(Dataset entries)
────────────────────

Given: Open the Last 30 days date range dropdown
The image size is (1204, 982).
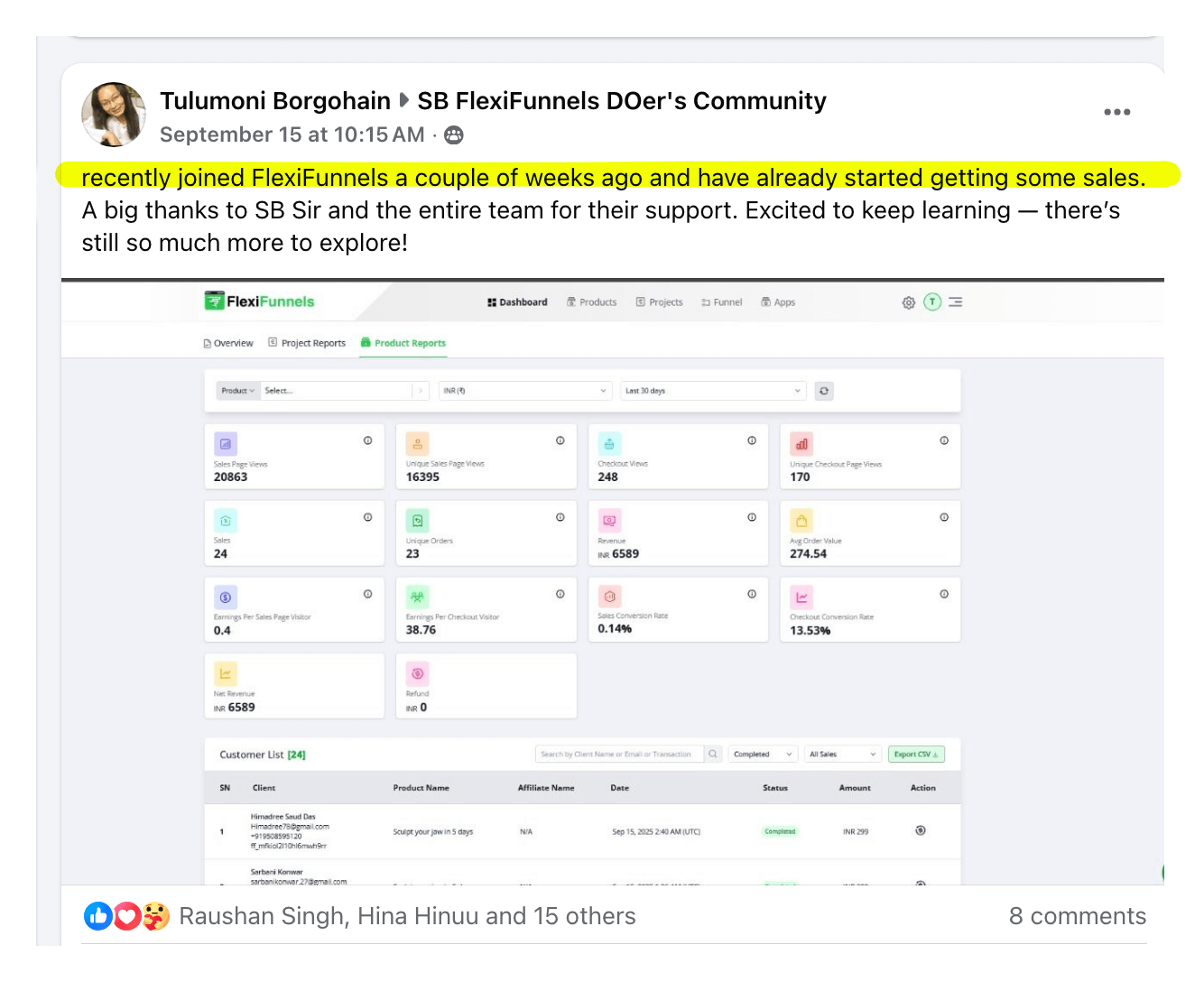Looking at the screenshot, I should (x=712, y=391).
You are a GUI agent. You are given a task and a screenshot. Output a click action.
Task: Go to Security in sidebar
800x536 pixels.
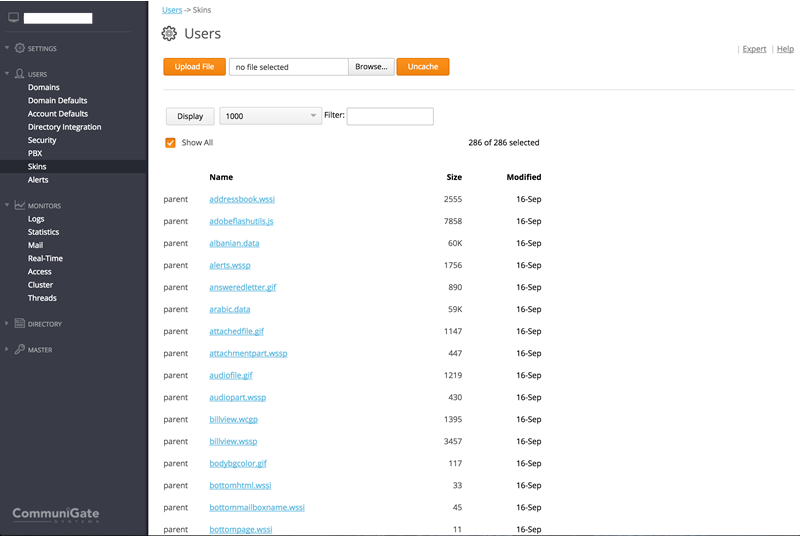tap(42, 141)
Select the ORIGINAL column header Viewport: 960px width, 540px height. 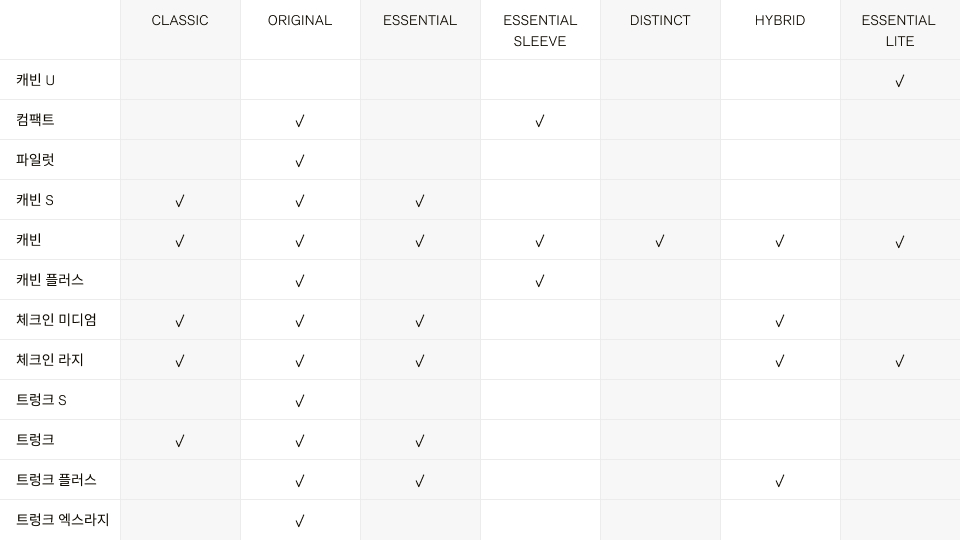coord(300,20)
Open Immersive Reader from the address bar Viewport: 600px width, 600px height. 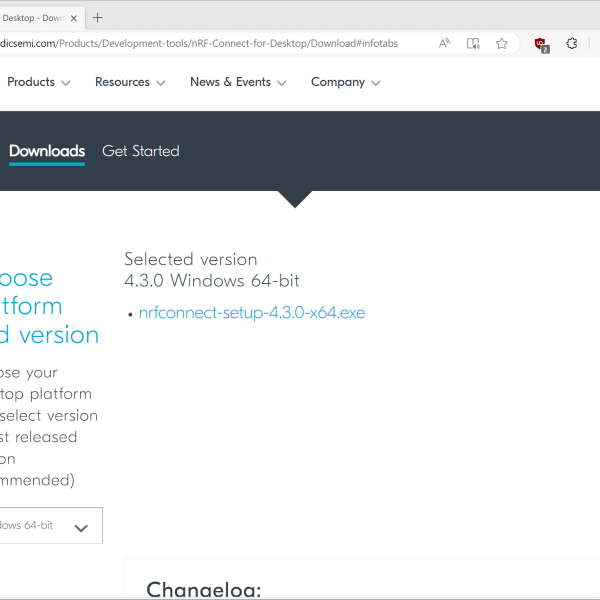pos(474,44)
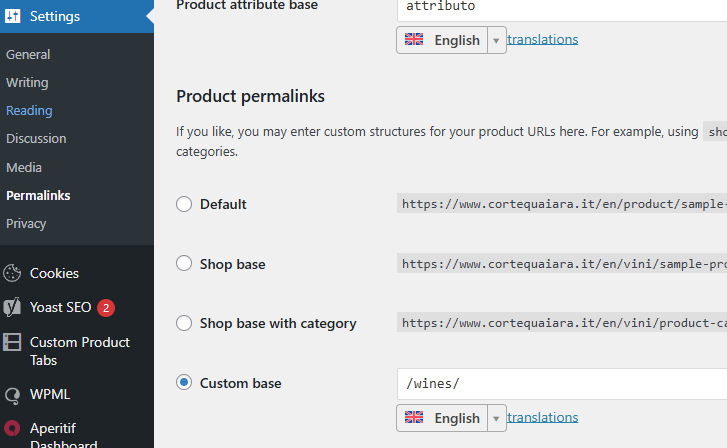
Task: Select the Custom base radio button
Action: coord(184,383)
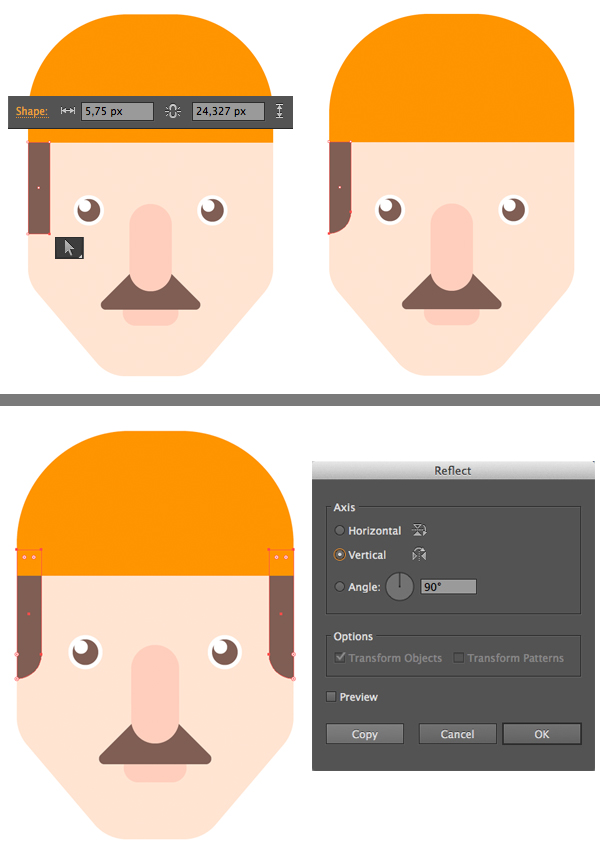Image resolution: width=600 pixels, height=863 pixels.
Task: Click the angle dial in Reflect dialog
Action: click(x=399, y=587)
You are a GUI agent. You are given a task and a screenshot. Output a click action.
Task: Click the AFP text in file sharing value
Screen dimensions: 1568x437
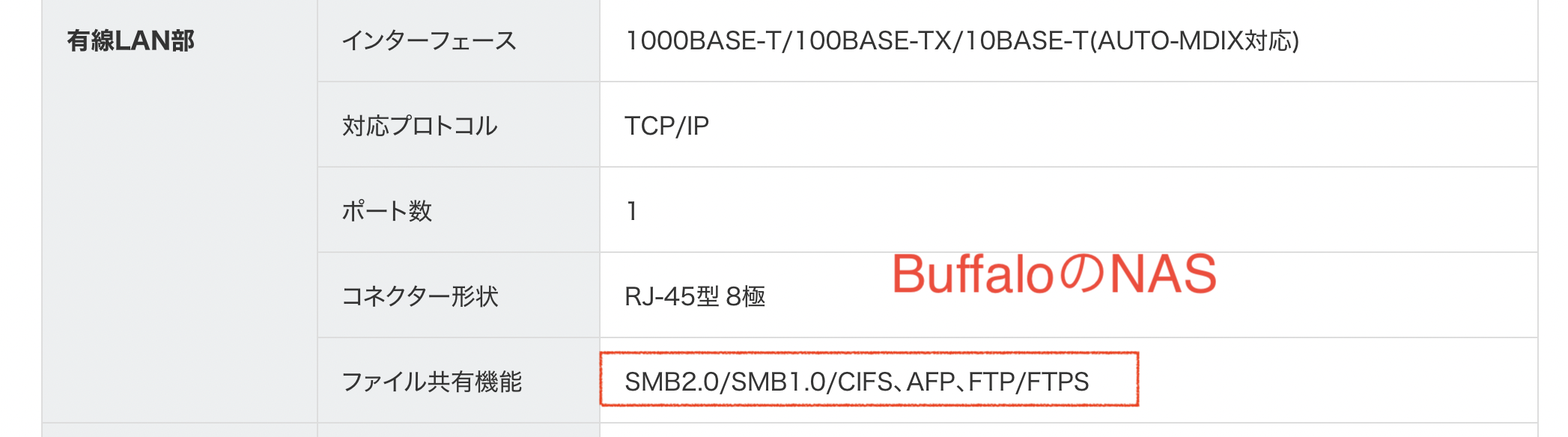click(x=931, y=382)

────────────────────

Activity: Each line from the one bearing "Task: Click the AFP" through the final line of the records is to be copied exactly, and no pictures are to be included.

Output below:
Task: Click the AFP text in file sharing value
Screen dimensions: 1568x437
click(x=931, y=382)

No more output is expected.